I have developed a solution that enables easy integration of the Mergestat within GitHub Codespace. With this integration, users can now seamlessly utilize Mergestat to analyze and track GitHub repositories using SQL queries, without needing to install any tools. Furthermore, by leveraging GitHub Actions workflows, all the needed data can be collected automatically using scheduled workflows, thereby reducing information gathering times.

Category Submission:

Maintainer Must-Haves: Make the lives of Open Source maintainers easier.

Guidance: Developers can use Codespaces to set up an environment to triage issues and review pull requests. Actions can also be used to build tools and resources to help developers create better documentation.

Permissive License

MIT License

Background (What made you decide to build this particular app? What inspired you?)

My objective in developing these extensions was to create a simple and efficient system for analyzing repositories, which can be easily implemented within one's own GitHub organization. By doing so, users can benefit from quick and accurate insights into their repositories, streamlining their development process and improving overall productivity using open-source tools.

How I built it (How did you utilize GitHub Actions or GitHub Codespaces? Did you learn something new along the way? Pick up a new skill?)

To build this solution, I utilized both GitHub Actions and GitHub Codespaces. Specifically, I created a custom GitHub Actions workflow for data collection, and I configured a GitHub Codespace to execute queries. Along the way, I learned a lot about both tools and discovered new ways to use GitHub Actions in contexts outside of traditional CI/CD pipelines. Moreover, diving into the world of GitHub Codespaces was an eye-opening experience that allowed me to gain a deeper understanding of the platform's capabilities. In my upcoming detailed post, I'll share screenshots and code to describe each step of the process in more detail.

What is MergeStat

MergeStat is a powerful tool that allows developers to track and analyze data in git repositories and related sources (such as the GitHub API). Using MergeStat, users can gain valuable insights into their codebase and monitor key metrics using SQL queries to extract relevant data from GitHub repositories, and presents the information also in a user-friendly dashboard, making it easy for developers to identify and address issues in their code.

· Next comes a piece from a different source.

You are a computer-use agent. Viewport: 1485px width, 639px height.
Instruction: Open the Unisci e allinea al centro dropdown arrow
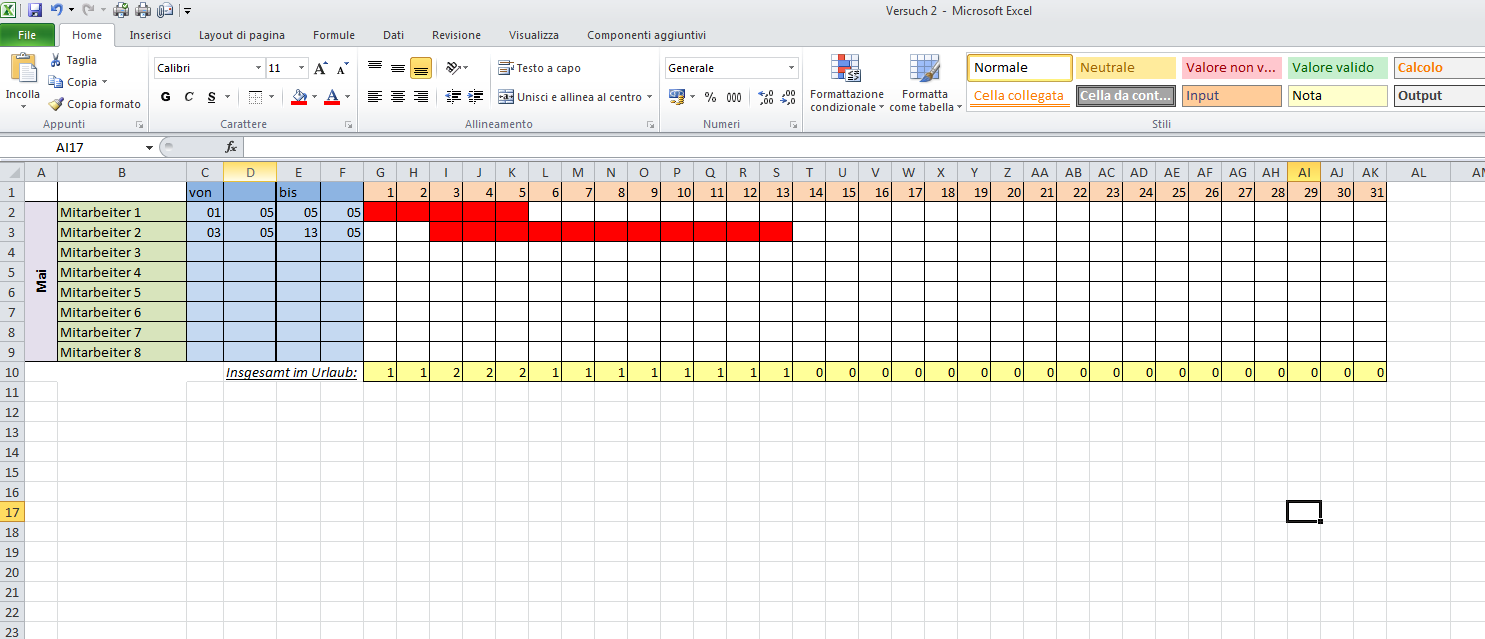pyautogui.click(x=649, y=97)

It comes in two different modes:

  • Mergestat Lite
  • Mergestat (Full)

The main difference between the two is that Mergestat Lite is a fast and lightweight local command line tool that uses SQL queries and SQLite to analyze Git repositories. It doesn't load data into a SQLite database file but fetches data directly from the source (like Git repositories on disk) as queries run. This makes it great for analyzing small repositories quickly, but it might not be the best option for larger ones.

On the other hand, Mergestat Full has a worker process that analyzes the repository and syncs the collected data into a PostgreSQL database. This mode provides a more robust and scalable solution for collecting data from larger repositories and analyze it at a later stage.

Although my initial plan for #GitHubHack23 challenge was to use Mergestat Lite to analyze the repository where the workflow was launched, perform the analysis and create an issue via the GitHub API to summarize all the information collected using the mergestat summarize commits command:

mergestat summarize commits

I eventually chose to pursue a more complex solution! Despite being more challenging, I believed that this approach would be more versatile and capable of fully utilizing the potential of the tools available on GitHub 💪!

In the end, I decided to build a GitHub Action workflow that launch mergestat docker containers to analyze the repository, store the results in a PostgreSQL database and export it as workflow artifact.

Workflow implementation

The workflow itself was not complex and used standard GitHub Actions.

jobs:
  start:
    runs-on: ubuntu-latest
    steps:
      - name: Checkout
        uses: actions/checkout@v3

      - name: Start containers
        run: docker-compose -f "docker-compose.yaml" up -d
        working-directory: scripts/ci

      - name: Setup node
        uses: actions/setup-node@v3
        with:
          node-version: 16.13.x
          cache: npm
          cache-dependency-path: scripts/ci/package-lock.json

      - name: Install
        run: npm ci
        working-directory: scripts/ci
        
      - name: Run script
        run: npm start -- ../../config.json http://localhost:5433/graphql
        working-directory: scripts/ci

      - name: Postgres Dump
        run: |
          docker exec -i postgres pg_dump -U postgres -Fc -Z 9 postgres > backup_mergestat.dump

      - uses: actions/upload-artifact@v3
        with:
          name: pg-dump
          path: 'scripts/ci/backup_mergestat.dump'
        
      - name: Stop containers
        if: always()
        run: docker-compose -f "docker-compose.yaml" down
        working-directory: scripts/ci

The only challenging part was finding a way to instruct Mergestat to index the selected repositories using the command line, as it is normally done via the UI.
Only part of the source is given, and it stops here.